PiD: Was ist in Ihrer Praxis in etwa die durchschnittliche Therapiedauer und hat sich da im Laufe Ihrer Berufstätigkeit etwas verändert?
Alf Gerlach: Während meiner Zeit an der Abteilung für Psychotherapie und Psychosomatik in Frankfurt war ich in der psychotherapeutischen Beratungsstelle für Studenten tätig. Dort führten wir viele Kurzzeittherapien von etwa einem halben Jahr durch. 20 Sitzungen war der Standardsatz, der oft auch hilfreich war, um z. B. Studenten mit einer eingegrenzten Problematik wie Prüfungsangst weiterzuhelfen. Mit meiner Niederlassung 1986 hat sich das verändert. Ich sah andere Patienten, multimorbide Patienten, Patienten mit pharmakologischen und psychotherapeutischen Vorbehandlungen. Dies war mit dem Einstieg in längere Therapieverläufe verknüpft.

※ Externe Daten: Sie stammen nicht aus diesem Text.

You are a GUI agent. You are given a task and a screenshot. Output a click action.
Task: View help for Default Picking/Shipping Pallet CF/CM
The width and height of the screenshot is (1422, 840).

In meiner aktuellen Praxis biete ich als einer der wenigen Therapeuten im Saarland auch Gruppentherapien an, die mindestens zwei Jahre dauern. Falls ich einen Patienten sehe, für den eine Gruppentherapie nicht geeignet ist, steht mir als niedergelassener psychoanalytischer Therapeut die gesamte Palette psychoanalytisch begründeter Therapieverfahren im Einzelsetting zur Verfügung.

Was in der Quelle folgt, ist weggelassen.